#### Instructions to follow
Transcribe the following records in full, exactly as shown.

BEGIN

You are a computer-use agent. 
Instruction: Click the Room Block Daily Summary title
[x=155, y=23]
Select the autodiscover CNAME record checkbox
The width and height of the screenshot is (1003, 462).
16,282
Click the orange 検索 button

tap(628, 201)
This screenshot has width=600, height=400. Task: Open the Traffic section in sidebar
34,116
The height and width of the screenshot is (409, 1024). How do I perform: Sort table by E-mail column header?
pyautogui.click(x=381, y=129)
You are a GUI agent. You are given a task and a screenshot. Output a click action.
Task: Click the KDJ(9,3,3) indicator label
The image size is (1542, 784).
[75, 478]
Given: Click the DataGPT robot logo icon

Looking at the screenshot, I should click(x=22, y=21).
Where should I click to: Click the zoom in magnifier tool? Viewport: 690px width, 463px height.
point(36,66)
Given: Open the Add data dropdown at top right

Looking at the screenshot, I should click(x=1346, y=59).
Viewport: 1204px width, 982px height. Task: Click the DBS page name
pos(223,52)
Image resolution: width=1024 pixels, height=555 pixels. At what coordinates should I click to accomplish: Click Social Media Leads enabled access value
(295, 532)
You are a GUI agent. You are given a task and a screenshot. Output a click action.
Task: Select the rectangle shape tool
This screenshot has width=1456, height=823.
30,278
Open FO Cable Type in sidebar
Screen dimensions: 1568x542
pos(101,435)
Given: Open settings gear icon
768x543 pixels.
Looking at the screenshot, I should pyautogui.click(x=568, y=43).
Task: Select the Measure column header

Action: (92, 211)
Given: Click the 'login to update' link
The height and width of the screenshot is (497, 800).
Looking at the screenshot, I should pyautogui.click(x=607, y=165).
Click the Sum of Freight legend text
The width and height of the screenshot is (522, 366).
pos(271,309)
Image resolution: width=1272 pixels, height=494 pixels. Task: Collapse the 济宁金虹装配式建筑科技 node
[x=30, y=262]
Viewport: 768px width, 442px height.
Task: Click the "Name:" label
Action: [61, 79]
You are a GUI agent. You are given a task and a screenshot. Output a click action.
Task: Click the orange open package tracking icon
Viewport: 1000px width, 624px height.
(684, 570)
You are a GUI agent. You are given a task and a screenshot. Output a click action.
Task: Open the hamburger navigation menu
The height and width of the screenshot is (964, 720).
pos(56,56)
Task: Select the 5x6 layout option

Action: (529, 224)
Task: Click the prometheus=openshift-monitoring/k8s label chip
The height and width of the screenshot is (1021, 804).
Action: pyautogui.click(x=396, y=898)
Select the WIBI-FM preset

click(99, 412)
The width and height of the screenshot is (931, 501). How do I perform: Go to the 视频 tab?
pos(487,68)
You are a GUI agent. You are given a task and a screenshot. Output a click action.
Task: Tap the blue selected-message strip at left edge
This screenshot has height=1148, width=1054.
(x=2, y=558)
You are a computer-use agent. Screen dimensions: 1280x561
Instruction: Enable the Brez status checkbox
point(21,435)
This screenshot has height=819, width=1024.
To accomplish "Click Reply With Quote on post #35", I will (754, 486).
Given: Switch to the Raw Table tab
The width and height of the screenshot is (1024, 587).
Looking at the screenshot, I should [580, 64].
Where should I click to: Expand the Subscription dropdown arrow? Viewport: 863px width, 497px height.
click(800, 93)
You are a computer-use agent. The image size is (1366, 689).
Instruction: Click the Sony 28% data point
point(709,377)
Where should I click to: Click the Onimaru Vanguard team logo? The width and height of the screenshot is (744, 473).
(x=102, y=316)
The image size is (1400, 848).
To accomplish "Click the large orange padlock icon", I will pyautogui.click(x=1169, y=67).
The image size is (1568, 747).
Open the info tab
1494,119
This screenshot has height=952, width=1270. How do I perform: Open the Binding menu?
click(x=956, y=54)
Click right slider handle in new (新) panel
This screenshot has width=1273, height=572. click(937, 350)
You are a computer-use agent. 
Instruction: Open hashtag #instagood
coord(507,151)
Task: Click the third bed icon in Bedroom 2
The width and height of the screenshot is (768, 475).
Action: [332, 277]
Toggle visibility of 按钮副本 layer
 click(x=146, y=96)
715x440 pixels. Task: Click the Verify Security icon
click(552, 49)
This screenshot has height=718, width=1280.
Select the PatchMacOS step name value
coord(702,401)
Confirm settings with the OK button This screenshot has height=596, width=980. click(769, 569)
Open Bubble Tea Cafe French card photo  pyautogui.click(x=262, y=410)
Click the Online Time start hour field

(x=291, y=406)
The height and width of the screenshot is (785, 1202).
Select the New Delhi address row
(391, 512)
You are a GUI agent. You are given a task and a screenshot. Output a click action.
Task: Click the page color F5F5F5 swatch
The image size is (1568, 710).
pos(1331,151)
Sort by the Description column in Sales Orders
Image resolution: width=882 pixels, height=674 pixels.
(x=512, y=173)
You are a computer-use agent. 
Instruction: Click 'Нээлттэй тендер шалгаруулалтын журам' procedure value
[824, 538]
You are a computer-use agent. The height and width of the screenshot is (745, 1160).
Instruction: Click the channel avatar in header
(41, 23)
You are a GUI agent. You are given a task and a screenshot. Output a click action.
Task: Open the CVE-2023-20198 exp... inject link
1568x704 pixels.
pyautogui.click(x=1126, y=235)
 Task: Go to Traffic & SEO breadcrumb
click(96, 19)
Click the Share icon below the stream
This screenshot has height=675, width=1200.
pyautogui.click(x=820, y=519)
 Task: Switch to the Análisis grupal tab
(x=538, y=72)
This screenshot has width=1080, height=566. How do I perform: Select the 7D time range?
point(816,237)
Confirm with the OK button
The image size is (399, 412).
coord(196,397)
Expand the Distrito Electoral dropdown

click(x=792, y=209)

END

#### Result of the task
You are a computer-use agent. 
Instruction: Click the Room Block Daily Summary title
[x=155, y=23]
Select the autodiscover CNAME record checkbox
The width and height of the screenshot is (1003, 462).
16,282
Click the orange 検索 button

tap(628, 201)
This screenshot has width=600, height=400. Task: Open the Traffic section in sidebar
34,116
The height and width of the screenshot is (409, 1024). How do I perform: Sort table by E-mail column header?
pyautogui.click(x=381, y=129)
You are a GUI agent. You are given a task and a screenshot. Output a click action.
Task: Click the KDJ(9,3,3) indicator label
The image size is (1542, 784).
[75, 478]
Given: Click the DataGPT robot logo icon

Looking at the screenshot, I should click(x=22, y=21).
Where should I click to: Click the zoom in magnifier tool? Viewport: 690px width, 463px height.
point(36,66)
Given: Open the Add data dropdown at top right

Looking at the screenshot, I should click(x=1346, y=59).
Viewport: 1204px width, 982px height. Task: Click the DBS page name
pos(223,52)
Image resolution: width=1024 pixels, height=555 pixels. At what coordinates should I click to accomplish: Click Social Media Leads enabled access value
(295, 532)
You are a GUI agent. You are given a task and a screenshot. Output a click action.
Task: Select the rectangle shape tool
This screenshot has width=1456, height=823.
30,278
Open FO Cable Type in sidebar
Screen dimensions: 1568x542
pos(101,435)
Given: Open settings gear icon
768x543 pixels.
Looking at the screenshot, I should pyautogui.click(x=568, y=43).
Task: Select the Measure column header

Action: (92, 211)
Given: Click the 'login to update' link
The height and width of the screenshot is (497, 800).
Looking at the screenshot, I should pyautogui.click(x=607, y=165).
Click the Sum of Freight legend text
The width and height of the screenshot is (522, 366).
pos(271,309)
Image resolution: width=1272 pixels, height=494 pixels. Task: Collapse the 济宁金虹装配式建筑科技 node
[x=30, y=262]
Viewport: 768px width, 442px height.
Task: Click the "Name:" label
Action: [61, 79]
You are a GUI agent. You are given a task and a screenshot. Output a click action.
Task: Click the orange open package tracking icon
Viewport: 1000px width, 624px height.
(684, 570)
You are a GUI agent. You are given a task and a screenshot. Output a click action.
Task: Open the hamburger navigation menu
The height and width of the screenshot is (964, 720).
pos(56,56)
Task: Select the 5x6 layout option

Action: (529, 224)
Task: Click the prometheus=openshift-monitoring/k8s label chip
The height and width of the screenshot is (1021, 804).
Action: pyautogui.click(x=396, y=898)
Select the WIBI-FM preset

click(99, 412)
The width and height of the screenshot is (931, 501). How do I perform: Go to the 视频 tab?
pos(487,68)
You are a GUI agent. You are given a task and a screenshot. Output a click action.
Task: Tap the blue selected-message strip at left edge
This screenshot has height=1148, width=1054.
(x=2, y=558)
You are a computer-use agent. Screen dimensions: 1280x561
Instruction: Enable the Brez status checkbox
point(21,435)
This screenshot has height=819, width=1024.
To accomplish "Click Reply With Quote on post #35", I will (754, 486).
Given: Switch to the Raw Table tab
The width and height of the screenshot is (1024, 587).
Looking at the screenshot, I should [580, 64].
Where should I click to: Expand the Subscription dropdown arrow? Viewport: 863px width, 497px height.
click(800, 93)
You are a computer-use agent. The image size is (1366, 689).
Instruction: Click the Sony 28% data point
point(709,377)
Where should I click to: Click the Onimaru Vanguard team logo? The width and height of the screenshot is (744, 473).
(x=102, y=316)
The image size is (1400, 848).
To accomplish "Click the large orange padlock icon", I will pyautogui.click(x=1169, y=67).
The image size is (1568, 747).
Open the info tab
1494,119
This screenshot has height=952, width=1270. How do I perform: Open the Binding menu?
click(x=956, y=54)
Click right slider handle in new (新) panel
This screenshot has width=1273, height=572. click(937, 350)
You are a computer-use agent. 
Instruction: Open hashtag #instagood
coord(507,151)
Task: Click the third bed icon in Bedroom 2
The width and height of the screenshot is (768, 475).
Action: [332, 277]
Toggle visibility of 按钮副本 layer
 click(x=146, y=96)
715x440 pixels. Task: Click the Verify Security icon
click(552, 49)
This screenshot has height=718, width=1280.
Select the PatchMacOS step name value
coord(702,401)
Confirm settings with the OK button This screenshot has height=596, width=980. click(769, 569)
Open Bubble Tea Cafe French card photo  pyautogui.click(x=262, y=410)
Click the Online Time start hour field

(x=291, y=406)
The height and width of the screenshot is (785, 1202).
Select the New Delhi address row
(391, 512)
You are a GUI agent. You are given a task and a screenshot. Output a click action.
Task: Click the page color F5F5F5 swatch
The image size is (1568, 710).
pos(1331,151)
Sort by the Description column in Sales Orders
Image resolution: width=882 pixels, height=674 pixels.
(x=512, y=173)
You are a computer-use agent. 
Instruction: Click 'Нээлттэй тендер шалгаруулалтын журам' procedure value
[824, 538]
You are a computer-use agent. The height and width of the screenshot is (745, 1160).
Instruction: Click the channel avatar in header
(41, 23)
You are a GUI agent. You are given a task and a screenshot. Output a click action.
Task: Open the CVE-2023-20198 exp... inject link
1568x704 pixels.
pyautogui.click(x=1126, y=235)
 Task: Go to Traffic & SEO breadcrumb
click(96, 19)
Click the Share icon below the stream
This screenshot has height=675, width=1200.
pyautogui.click(x=820, y=519)
 Task: Switch to the Análisis grupal tab
(x=538, y=72)
This screenshot has width=1080, height=566. How do I perform: Select the 7D time range?
point(816,237)
Confirm with the OK button
The image size is (399, 412).
coord(196,397)
Expand the Distrito Electoral dropdown

click(x=792, y=209)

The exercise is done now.